Exercise instructions ▸ Where the records below show a line containing "The width and height of the screenshot is (924, 580).", start copying; end with the line containing "This screenshot has height=327, width=644.", and copy it too.

--- Input data Enclosed Below ---

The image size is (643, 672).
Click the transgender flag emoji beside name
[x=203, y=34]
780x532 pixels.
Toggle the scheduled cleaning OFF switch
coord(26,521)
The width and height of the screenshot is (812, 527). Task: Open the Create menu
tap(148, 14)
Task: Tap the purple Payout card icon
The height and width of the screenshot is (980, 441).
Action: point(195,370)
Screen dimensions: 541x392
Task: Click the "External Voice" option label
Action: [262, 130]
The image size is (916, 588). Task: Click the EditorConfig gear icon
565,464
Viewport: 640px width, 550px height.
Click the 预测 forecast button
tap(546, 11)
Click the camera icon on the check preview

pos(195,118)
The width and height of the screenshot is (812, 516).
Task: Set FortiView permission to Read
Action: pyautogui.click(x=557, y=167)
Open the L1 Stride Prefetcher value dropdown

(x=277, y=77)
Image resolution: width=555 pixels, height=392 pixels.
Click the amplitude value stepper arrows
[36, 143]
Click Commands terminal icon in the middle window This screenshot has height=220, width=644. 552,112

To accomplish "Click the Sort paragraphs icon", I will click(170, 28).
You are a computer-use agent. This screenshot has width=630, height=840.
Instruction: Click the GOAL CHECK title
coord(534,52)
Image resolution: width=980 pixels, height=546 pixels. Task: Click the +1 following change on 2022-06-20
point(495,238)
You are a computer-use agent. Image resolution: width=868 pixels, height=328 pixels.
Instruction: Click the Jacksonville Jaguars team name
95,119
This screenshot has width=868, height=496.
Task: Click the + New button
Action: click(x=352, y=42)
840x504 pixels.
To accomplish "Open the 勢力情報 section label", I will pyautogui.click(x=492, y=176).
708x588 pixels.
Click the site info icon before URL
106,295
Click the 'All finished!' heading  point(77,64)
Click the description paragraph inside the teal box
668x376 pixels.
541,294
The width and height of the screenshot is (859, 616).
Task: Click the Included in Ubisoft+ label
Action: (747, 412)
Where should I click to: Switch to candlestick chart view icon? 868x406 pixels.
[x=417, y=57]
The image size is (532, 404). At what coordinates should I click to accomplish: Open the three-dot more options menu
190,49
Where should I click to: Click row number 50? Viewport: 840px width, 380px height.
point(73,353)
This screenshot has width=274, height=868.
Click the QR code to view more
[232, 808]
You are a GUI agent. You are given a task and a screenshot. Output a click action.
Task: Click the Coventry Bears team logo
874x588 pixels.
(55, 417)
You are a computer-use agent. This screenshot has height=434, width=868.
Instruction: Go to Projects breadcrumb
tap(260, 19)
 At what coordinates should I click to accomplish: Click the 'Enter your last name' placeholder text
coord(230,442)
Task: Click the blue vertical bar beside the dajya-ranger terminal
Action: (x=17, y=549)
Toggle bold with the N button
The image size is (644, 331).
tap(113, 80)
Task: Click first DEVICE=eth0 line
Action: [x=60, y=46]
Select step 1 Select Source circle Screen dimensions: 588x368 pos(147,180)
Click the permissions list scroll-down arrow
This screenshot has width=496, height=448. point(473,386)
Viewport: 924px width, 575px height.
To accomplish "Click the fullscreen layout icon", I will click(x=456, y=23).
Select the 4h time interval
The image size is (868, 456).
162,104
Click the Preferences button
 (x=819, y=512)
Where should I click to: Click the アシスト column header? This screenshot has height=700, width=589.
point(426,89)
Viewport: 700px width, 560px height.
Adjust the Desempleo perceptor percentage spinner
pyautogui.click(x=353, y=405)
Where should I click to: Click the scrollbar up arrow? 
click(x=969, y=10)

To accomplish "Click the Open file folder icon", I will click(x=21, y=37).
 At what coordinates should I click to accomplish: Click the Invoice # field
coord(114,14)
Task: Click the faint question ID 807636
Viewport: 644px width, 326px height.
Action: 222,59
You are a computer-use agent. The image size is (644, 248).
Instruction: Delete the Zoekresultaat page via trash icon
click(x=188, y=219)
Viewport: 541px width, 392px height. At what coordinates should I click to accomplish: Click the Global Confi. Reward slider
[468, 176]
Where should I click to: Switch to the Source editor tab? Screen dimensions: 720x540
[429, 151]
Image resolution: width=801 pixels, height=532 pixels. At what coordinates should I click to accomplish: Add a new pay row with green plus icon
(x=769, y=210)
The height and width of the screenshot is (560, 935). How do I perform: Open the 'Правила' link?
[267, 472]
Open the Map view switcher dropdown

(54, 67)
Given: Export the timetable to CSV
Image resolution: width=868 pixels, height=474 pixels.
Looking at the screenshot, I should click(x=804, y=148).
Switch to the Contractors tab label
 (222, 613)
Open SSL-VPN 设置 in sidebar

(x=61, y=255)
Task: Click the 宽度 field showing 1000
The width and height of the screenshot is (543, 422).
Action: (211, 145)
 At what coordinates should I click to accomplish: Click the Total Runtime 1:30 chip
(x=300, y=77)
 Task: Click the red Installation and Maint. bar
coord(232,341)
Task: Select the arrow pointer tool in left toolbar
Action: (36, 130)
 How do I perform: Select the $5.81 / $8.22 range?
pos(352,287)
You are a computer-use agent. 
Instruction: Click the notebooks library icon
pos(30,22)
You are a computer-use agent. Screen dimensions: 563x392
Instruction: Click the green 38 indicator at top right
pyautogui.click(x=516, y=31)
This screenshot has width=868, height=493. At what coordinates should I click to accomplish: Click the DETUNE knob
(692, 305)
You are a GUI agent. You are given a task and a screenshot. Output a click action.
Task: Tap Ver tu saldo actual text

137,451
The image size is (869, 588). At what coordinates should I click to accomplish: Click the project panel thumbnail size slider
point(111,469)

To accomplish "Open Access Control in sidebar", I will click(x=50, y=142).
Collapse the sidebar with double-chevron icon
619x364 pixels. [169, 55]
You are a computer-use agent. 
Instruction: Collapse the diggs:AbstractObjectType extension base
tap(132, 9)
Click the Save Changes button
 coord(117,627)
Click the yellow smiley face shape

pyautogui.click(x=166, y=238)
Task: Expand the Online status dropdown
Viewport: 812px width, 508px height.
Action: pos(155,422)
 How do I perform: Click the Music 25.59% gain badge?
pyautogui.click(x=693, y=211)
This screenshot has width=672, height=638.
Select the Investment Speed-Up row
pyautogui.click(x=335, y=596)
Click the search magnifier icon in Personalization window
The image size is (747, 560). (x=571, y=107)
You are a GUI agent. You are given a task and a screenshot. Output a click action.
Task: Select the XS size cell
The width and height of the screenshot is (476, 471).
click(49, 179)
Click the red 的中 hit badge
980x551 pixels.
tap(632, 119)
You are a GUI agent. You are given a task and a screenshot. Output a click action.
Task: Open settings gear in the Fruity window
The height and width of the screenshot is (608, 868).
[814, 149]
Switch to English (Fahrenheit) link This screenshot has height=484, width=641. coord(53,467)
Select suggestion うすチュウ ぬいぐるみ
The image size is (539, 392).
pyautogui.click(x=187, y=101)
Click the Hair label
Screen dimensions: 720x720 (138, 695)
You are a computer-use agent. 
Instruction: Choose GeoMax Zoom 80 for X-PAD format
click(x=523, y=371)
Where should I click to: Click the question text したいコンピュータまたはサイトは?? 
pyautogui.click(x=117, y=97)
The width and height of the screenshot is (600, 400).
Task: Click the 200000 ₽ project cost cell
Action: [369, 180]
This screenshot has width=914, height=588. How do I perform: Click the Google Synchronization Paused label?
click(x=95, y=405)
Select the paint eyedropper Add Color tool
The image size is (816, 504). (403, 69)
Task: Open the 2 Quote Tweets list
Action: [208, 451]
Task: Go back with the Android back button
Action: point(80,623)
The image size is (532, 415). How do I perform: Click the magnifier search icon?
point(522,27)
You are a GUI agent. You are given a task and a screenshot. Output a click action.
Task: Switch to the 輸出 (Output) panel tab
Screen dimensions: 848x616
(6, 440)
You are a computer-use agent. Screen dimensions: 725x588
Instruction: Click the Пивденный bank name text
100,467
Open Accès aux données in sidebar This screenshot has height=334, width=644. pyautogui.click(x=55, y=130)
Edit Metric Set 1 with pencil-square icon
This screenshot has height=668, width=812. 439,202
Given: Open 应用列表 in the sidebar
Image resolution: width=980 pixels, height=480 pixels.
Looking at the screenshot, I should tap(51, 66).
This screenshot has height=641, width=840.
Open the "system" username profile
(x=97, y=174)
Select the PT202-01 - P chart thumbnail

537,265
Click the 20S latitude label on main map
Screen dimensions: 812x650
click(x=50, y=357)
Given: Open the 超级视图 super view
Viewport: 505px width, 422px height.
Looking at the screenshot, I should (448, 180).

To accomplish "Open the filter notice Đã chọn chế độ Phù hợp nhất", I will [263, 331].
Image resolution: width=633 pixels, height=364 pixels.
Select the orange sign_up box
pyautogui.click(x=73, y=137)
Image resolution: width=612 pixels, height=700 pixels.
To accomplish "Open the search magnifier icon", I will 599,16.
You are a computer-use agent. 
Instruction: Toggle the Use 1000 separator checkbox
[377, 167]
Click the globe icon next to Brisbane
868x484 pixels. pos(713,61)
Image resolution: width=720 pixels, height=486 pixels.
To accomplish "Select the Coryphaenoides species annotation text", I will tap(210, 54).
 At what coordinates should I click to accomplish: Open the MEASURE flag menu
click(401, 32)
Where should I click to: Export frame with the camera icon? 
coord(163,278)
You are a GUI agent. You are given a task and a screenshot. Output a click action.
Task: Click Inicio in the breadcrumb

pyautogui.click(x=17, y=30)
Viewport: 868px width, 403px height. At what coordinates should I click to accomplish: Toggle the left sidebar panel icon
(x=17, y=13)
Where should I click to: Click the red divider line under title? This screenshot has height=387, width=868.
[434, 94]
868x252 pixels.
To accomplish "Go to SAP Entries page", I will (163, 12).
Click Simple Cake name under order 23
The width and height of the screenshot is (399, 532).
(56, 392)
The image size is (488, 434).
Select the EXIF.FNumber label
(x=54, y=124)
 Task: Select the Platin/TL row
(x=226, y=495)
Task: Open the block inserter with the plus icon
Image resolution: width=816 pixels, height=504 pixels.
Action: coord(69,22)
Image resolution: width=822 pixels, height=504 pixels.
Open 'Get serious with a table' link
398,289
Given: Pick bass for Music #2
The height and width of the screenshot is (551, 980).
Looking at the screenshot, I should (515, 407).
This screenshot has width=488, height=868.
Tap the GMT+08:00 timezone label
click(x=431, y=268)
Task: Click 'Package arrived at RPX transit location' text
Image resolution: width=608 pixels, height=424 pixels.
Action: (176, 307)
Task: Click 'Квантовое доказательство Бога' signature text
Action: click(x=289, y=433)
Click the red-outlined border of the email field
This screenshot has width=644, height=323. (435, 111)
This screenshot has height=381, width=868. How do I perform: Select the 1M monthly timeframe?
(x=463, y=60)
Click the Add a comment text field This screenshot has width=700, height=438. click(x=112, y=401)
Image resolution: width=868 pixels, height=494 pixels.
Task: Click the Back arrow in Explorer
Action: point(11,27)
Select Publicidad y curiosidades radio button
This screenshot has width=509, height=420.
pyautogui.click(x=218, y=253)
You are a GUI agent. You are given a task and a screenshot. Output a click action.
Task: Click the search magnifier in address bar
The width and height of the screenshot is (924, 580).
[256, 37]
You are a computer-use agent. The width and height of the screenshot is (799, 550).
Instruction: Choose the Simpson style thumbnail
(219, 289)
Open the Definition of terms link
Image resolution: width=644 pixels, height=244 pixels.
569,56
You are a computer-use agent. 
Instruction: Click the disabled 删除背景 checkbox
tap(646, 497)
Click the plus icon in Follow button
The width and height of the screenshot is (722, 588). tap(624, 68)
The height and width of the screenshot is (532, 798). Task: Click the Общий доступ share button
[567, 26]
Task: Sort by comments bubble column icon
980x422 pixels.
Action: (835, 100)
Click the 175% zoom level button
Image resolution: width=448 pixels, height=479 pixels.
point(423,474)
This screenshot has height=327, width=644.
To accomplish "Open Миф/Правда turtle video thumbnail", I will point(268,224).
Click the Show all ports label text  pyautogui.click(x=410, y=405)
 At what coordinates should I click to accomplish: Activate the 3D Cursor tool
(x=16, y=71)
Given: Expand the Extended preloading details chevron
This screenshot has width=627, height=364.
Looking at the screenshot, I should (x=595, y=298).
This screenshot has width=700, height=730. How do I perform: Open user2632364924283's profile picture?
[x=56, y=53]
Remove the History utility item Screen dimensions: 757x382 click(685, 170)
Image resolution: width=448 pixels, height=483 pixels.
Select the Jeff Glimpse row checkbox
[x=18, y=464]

--- End of Enclosed Input data ---

Exercise output ▸
The width and height of the screenshot is (924, 580).
[256, 37]
You are a computer-use agent. The width and height of the screenshot is (799, 550).
Instruction: Choose the Simpson style thumbnail
(219, 289)
Open the Definition of terms link
Image resolution: width=644 pixels, height=244 pixels.
569,56
You are a computer-use agent. 
Instruction: Click the disabled 删除背景 checkbox
tap(646, 497)
Click the plus icon in Follow button
The width and height of the screenshot is (722, 588). tap(624, 68)
The height and width of the screenshot is (532, 798). Task: Click the Общий доступ share button
[567, 26]
Task: Sort by comments bubble column icon
980x422 pixels.
Action: (835, 100)
Click the 175% zoom level button
Image resolution: width=448 pixels, height=479 pixels.
point(423,474)
This screenshot has height=327, width=644.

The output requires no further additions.